Ini jelas berbeda bila kejahatan telah dia ketahui seluk-beluknya secara pasti, maka dia tidak sulit melihat apa itu kebaikan meski muncul dengan model yang beragam. Konteks inilah yang pernah Hudzaifah sampaikan pada orang yang bertanya padanya: “fitnah apa yang paling dahsyat?” kata Hudzaifah: “bila dihadapkan/ditawarkan padamu kebaikan dan kejahatan, engkau tidak tahu mana dari keduanya yang akan engkau tunggangi (kerjakan/pilih)” (al-Isti‘ab fi Ma‘rifah al-Ashab).
Agaknya
perbendaharaan Hudzaifah di atas menyebabkan Nabi suci saw memilihnya sebagai
pemegang rahasia orang-orang munafik di sekeliling Nabi suci saw dan sahabatnya: صاحب سر رسول
الله صلى الله عليه وآله وسلم في المنافقين .
Pasca
wafat Nabi suci saw, khalifah Umar ra (w. 23 H) mengamati bila Hudzaifah tidak
menghadiri jenazah tertentu maka Umar pun demikian. Walaupun ketidak hadiran
Hudzaifah bukan semata-mata alasan kalau jenazah itu adalah orang munafik,
sebab ketidak hadirannya bisa disebabkan hal lain misalnya Hudzaifah lagi sakit
dan sebagainya. Nampaknya apa yang Umar lakukan lebih ke inisiatifnya sendiri,
terlebih Hudzaifah tak pernah menyatakan kalau dia tidak menghadiri jenazah
tersebut karena alasan kalau jenazah itu termasuk munafik.
Beratnya
karakter Hudzaifah dalam konteks kehidupan bila berhadapan dengan komunitas
yang memoles kejahatan seolah-olah itu adalah kebaikan. Mengapa? karena dua
alasan.
Pertama,
komunitas merupakan sebuah jaringan, bukan individual lagi. Dipastikan
kejahatan yang dibangun dalam sebuah jaringan maka daya rusaknya akan lebih
kuat, meluas, dan meskipun orang-orang baik tahu namun kadang tak berdaya
disebabkan mereka hanya sendiri dan tidak memiliki jaringan. Konteks ini
menyadarkan ulama seperti al-Bashri (w. 110 H), Raja’ bin Haiwah (w. 112 H) dan
lainnya membangun jaringan untuk menggolkan Umar bin Abd Aziz (w. 101 H)
menjadi pemimpin.
Tentu
jaringan tidak harus dalam bentuk kekuatan politik seperti contoh tersebut, melainkan
dapat berupa kekuatan moril, perjuangan kultural, berkesinambungan juga masuk
dalam konteks ini seperti ide Gus Dur (w. 2009 M);
kedua,
kesamaran yang komunitas tersebut tampilkan di antara kebaikan dan
kejahatan sehingga banyak orang dapat terjerumus dalam kesamaran itu. Hal ini menjadi
bagian yang cukup sulit sebab kejahatan, persekongkolan negatif yang dituju
namun kebaikan yang ‘terlihat’ seolah berdasarkan aturan dan hukum padahal
tidak. Bahkan sebuah kejahatan diulang terus-menerus akhirnya dianggap kebaikan.
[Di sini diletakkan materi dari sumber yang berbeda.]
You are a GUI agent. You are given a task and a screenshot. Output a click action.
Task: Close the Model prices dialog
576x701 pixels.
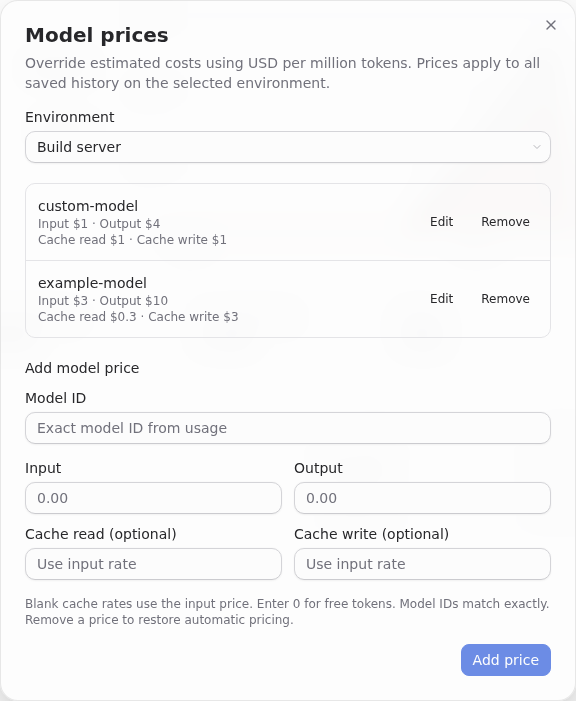tap(551, 25)
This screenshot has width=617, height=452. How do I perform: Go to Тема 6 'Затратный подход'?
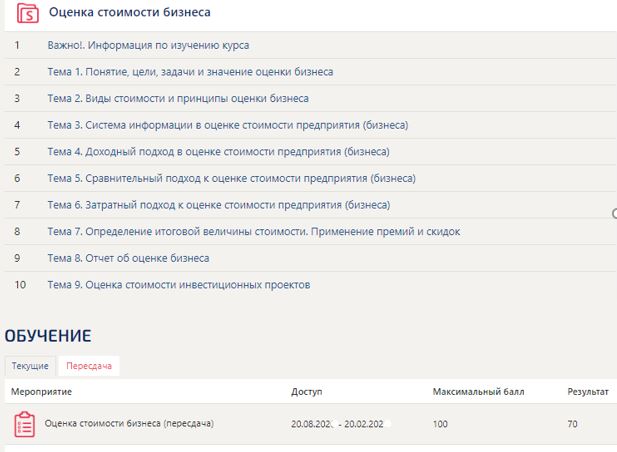[218, 205]
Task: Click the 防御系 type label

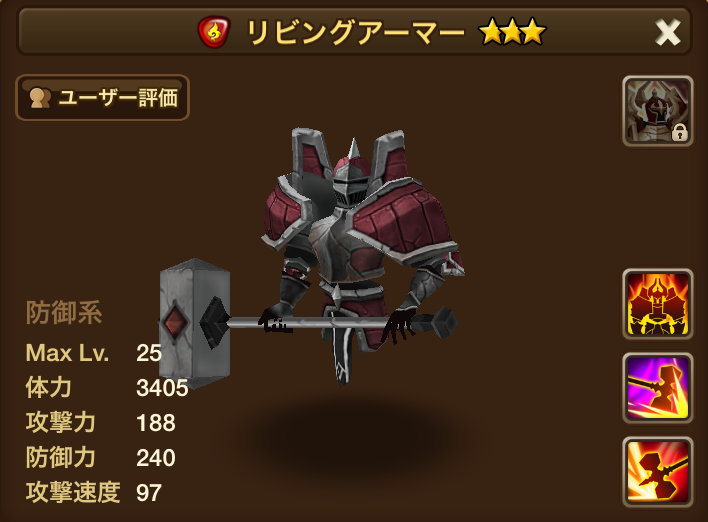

Di sinilah spirit Hudzaifah berbicara tegas sebab di antara keduanya tak
mungkin menyatu.
Pada
akhirnya orang berakal akan memilih, menjaga, meneruskan dan memperjuangkan apa
yang Hudzaifah lakukan atau meninggalkannya. Memang benar bahwa setiap orang
tidaklah sempurna dan pasti berdosa, dan kita sebagai individu pernah berlaku
munafik. Hanya saja sikap munafik jika terorganisir akan melahirkan kejahatan bahkan
dianggap kebaikan dengan berbagai dalih dan dalil, sehingga kejahatan itulah
adalah kebaikan yang semu.
Sebaliknya pelaku kebaikan hanya ‘memprioritaskan’ (menelisik) hal yang buruk selama perbuatan baiknya belum muncul agar terhindar dari keburukan, mirip dengan kata sang Budha: Bhadropi passati pāpaṃ,Yāva bhadraṃ na paccati. Artinya, pembuat kebajikan hanya melihat hal buruk, selama buah perbuatan bajiknya belum masak. (Dhammapadha: IX Papa Vagga; 120).